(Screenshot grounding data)

-- Opening Marker --

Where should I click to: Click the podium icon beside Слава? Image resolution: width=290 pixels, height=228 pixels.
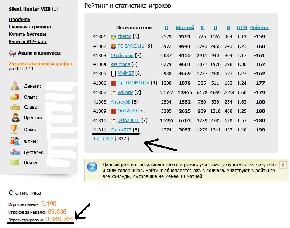tap(14, 107)
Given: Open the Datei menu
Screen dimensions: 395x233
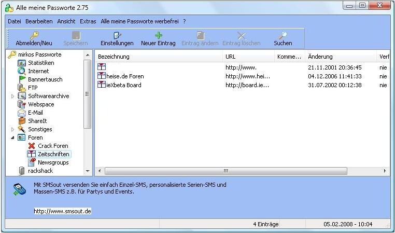Looking at the screenshot, I should click(x=15, y=21).
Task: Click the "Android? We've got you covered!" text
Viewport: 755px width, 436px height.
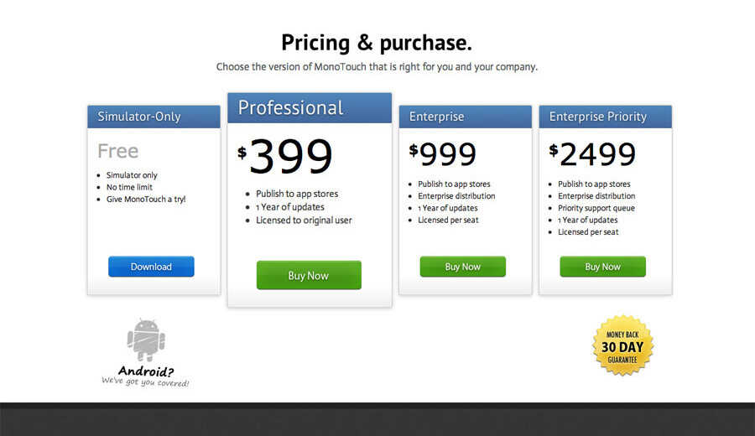Action: click(x=145, y=376)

-- Closing Marker --

What needs to be done - Reproduce only the lines from the beginning of the data through the line that contains "Task: Click the", both included, and please drop the pictures.

Reply to the task -
Where should I click to: Click the podium icon beside Слава? Image resolution: width=290 pixels, height=228 pixels.
tap(14, 107)
Given: Open the Datei menu
Screen dimensions: 395x233
Looking at the screenshot, I should click(x=15, y=21).
Task: Click the "Android? We've got you covered!" text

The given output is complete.